In dealing with this, as with every other medical means, it is well to recall that in our attempts to help we may sometimes do harm, and we must make sure that in causing the largest share of good we do the least possible evil.
"The one goes with the other, as shadow with light, and to no therapeutic measure does this apply more surely than to the use of rest.
"Let us take the simplest case,—that which arises daily in the treatment of joint-troubles or broken bones. We put the limb in splints, and thus, for a time, check its power to move. The bone knits, or the joint gets well; but the muscles waste, the skin dries, the nails may for a time cease to grow, nutrition is brought down, as an arithmetician would say, to its lowest terms, and when the bone or joint is well we have a limb which is in a state of disease. As concerns broken bones, the evil may be slight and easy of relief, if the surgeon will but remember that when joints are put at rest too long they soon fall a prey to a form of arthritis, which is the more apt to be severe the older the patient is, and may be easily avoided by frequent motion of the joints, which, to be healthful, exact a certain share of daily movement. If, indeed, with perfect stillness of the fragments we could have the full life of a limb in action, I suspect that the cure of the break might be far more rapid.
"What is true of the part is true of the whole. When we put the entire body at rest we create certain evils while doing some share of good, and it is therefore our part to use such means as shall, in every case, lessen and limit the ills we cannot wholly avoid. How to reach these ends I shall by and by state, but for a brief space I should like to dwell on some of the bad results which come of our efforts to reach through rest in bed all the good which it can give us, and to these points I ask the most thoughtful attention, because upon the care with which we meet and provide for them depends the value which we will get out of this most potent means of treatment.
"When we put patients in bed and forbid them to rise or to make use of their muscles, we at once lessen appetite, weaken digestion in many cases, constipate the bowels, and enfeeble circulation."[15]
When we put the muscles at absolute rest we create certain difficulties, because the normal acts of repeated movement insure a certain rate of nutrition which brings blood to the active parts, and without which the currents flow more largely around than through the muscles. The lessened blood-supply is a result of diminished functional movement, and we need to create a constant demand in the inactive parts. But, besides this, every active muscle is practically a throbbing heart, squeezing its vessels empty while in motion, and relaxing, so as to allow them to fill up anew. Thus, both for itself and in its relations to the areolar spaces and to the rest of the body, its activity is functionally of service. Then, also, the vessels, unaided by changes of posture and by motion, lose tone, and the distant local circuits, for all of these reasons, cease to receive their normal supply, so that defects of nutrition occur, and, with these, defects of temperature.

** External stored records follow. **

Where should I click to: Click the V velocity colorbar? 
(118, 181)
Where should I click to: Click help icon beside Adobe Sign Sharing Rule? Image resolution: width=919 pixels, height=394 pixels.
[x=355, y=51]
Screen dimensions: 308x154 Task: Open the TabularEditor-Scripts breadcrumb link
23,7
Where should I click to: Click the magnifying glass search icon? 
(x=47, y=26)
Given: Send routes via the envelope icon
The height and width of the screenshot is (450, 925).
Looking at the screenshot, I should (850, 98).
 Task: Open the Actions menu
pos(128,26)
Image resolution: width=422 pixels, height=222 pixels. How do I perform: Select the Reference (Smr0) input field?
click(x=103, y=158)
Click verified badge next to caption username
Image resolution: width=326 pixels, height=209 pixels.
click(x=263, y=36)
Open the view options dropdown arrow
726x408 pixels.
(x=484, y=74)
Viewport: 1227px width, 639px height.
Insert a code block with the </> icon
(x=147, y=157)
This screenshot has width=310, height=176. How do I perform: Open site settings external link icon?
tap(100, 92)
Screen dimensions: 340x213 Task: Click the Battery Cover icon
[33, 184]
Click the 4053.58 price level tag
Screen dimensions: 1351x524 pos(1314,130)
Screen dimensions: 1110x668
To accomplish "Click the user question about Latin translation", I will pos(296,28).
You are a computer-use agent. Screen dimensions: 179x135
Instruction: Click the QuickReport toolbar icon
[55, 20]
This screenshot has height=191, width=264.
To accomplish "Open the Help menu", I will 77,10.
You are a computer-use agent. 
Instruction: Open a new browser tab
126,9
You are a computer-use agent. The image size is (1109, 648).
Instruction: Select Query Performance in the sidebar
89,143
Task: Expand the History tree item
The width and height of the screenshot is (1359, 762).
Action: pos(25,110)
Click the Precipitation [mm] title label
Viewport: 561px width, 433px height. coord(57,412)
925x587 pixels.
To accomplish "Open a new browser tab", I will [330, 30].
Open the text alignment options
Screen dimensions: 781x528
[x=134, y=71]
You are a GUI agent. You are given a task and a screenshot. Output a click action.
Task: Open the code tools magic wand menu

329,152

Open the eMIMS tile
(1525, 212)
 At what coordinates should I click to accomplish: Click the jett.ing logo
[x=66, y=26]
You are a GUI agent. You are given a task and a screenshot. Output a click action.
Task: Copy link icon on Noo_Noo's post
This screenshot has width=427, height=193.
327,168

"I was struck with the extent to which these evils may go, in the case of Mrs. P., æt. 52, who was brought to me from New Jersey, having been in bed fifteen years. I soon knew that she was free of grave disease, and had stayed in bed at first because there was some lack of power and much pain on rising, and at last because she had the firm belief that she could not walk. After a week's massage I made her get up. I had won her full trust, and she obeyed, or tried to obey me, like a child. But she would faint and grow deadly pale, even if seated a short time. The heart-beats rose from sixty to one hundred and thirty, and grew feeble; the breath came fast, and she had to lie down at once. Her skin was dry, sallow, and bloodless, her muscles flabby; and when, at last, after a fortnight more, I set her on her feet again, she had to endure for a time the most dreadful vertigo and alarming palpitations of the heart, while her feet, in a few minutes of feeble walking, would swell so as to present the most strange appearance. By and by all this went away, and in a month she could walk, sit up, sew, read, and, in a word, live like others. She went home a well-cured woman.